Ольга случайно и интуитивно нащупала сокровенное эстетическое ядро личности Обломова и мгновенно проторила путь в его сердце – она пленила его музыкой, точнее, своим органическим и естественным слиянием с музыкой. Он боялся диссонанса: «– А если вы дурно поете! – наивно заметил Обломов. – Мне бы потом стало так неловко…» «Наивно» – с житейской, светской точки зрения, но с точки зрения тех эстетических законов, которые тайно, сам не отдавая себе в том отчета, исповедует Обломов, это страх несовместимости, дисгармонии, несовершенства.

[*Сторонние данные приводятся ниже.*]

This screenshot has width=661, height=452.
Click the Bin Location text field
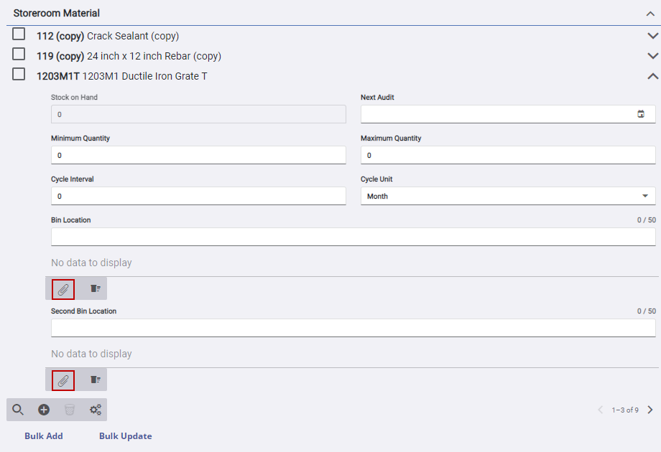click(x=353, y=237)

Чуткая душа Обломова не просто откликнулась на Ольгино пение – она зазвучала музыкой, запела в ответ: «Обломов вспыхивал, изнемогал, с трудом сдерживал слезы, и еще труднее было душить ему радостный, готовый вырваться из души крик. Давно не чувствовал он такой бодрости, такой силы, которая, казалось, вся поднялась со дна души, готовая на подвиг». Смягчив этот эмоциональный накал шуткой, чтобы читатель не забыл, о ком речь: «Он в эту минуту уехал бы даже за границу, если б ему оставалось только сесть и поехать», – автор вновь отступает в тень и позволяет герою взять новую эмоциональную высоту: «В заключение она запела Casta diva: все восторги, молнией несущиеся мысли в голове, трепет, как иглы, пробегающий по телу, – все это уничтожило Обломова: он изнемог».

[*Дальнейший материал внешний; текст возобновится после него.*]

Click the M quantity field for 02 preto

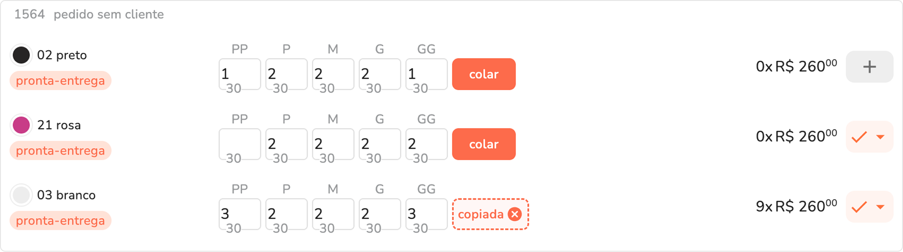tap(333, 74)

Через несколько дней – Штольц уехал, и Обломов и Ольга остались наедине, без «посредника», – вновь звучит музыка, и на сей раз они переживают и проживают ее уже не порознь, а вместе, одним слиянным целым: «Оба они, снаружи неподвижные, разрывались внутренним огнем, дрожали одинаким трепетом», – и на этой музыкальной волне, вознесшей их над всем, что только что заполняло мысли, разговоры и жизнь, звучат казавшиеся немыслимыми, невозможными в устах Обломова слова любовного признания. «Как глубоко вы чувствуете музыку!..» – изумляется Ольга. – «Нет, я чувствую… не музыку… а… любовь!» – отвечает Обломов.

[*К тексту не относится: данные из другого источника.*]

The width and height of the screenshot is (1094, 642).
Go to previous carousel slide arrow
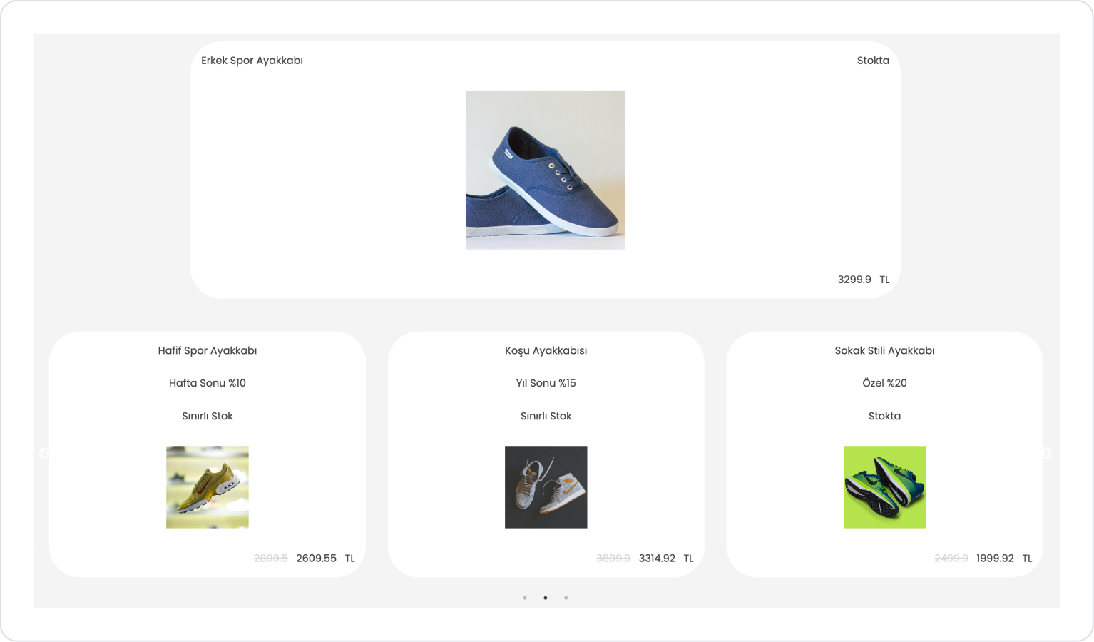pyautogui.click(x=44, y=454)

Спонтанность этого признания и без того очевидна, но не менее трогательно и значительно в своей наивной искренности, непосредственности и силе то, что Обломов говорит Ольге на следующем свидании, пытаясь оправдаться за допущенную вольность: «Поверьте мне, это было невольно… я не мог удержаться… <…> Если бы гром загремел тогда, камень упал бы надо мной, я бы все-таки сказал. Этого никакими силами удержать было нельзя…» И она, изумленная, растерянная, не знающая, что с этим делать и как себя вести, понимает: «Этого никто другой ни за что не сказал бы, увидя во второй, в третий раз женщину; да никто и не почувствовал бы так скоро любви. Это только Обломов мог…»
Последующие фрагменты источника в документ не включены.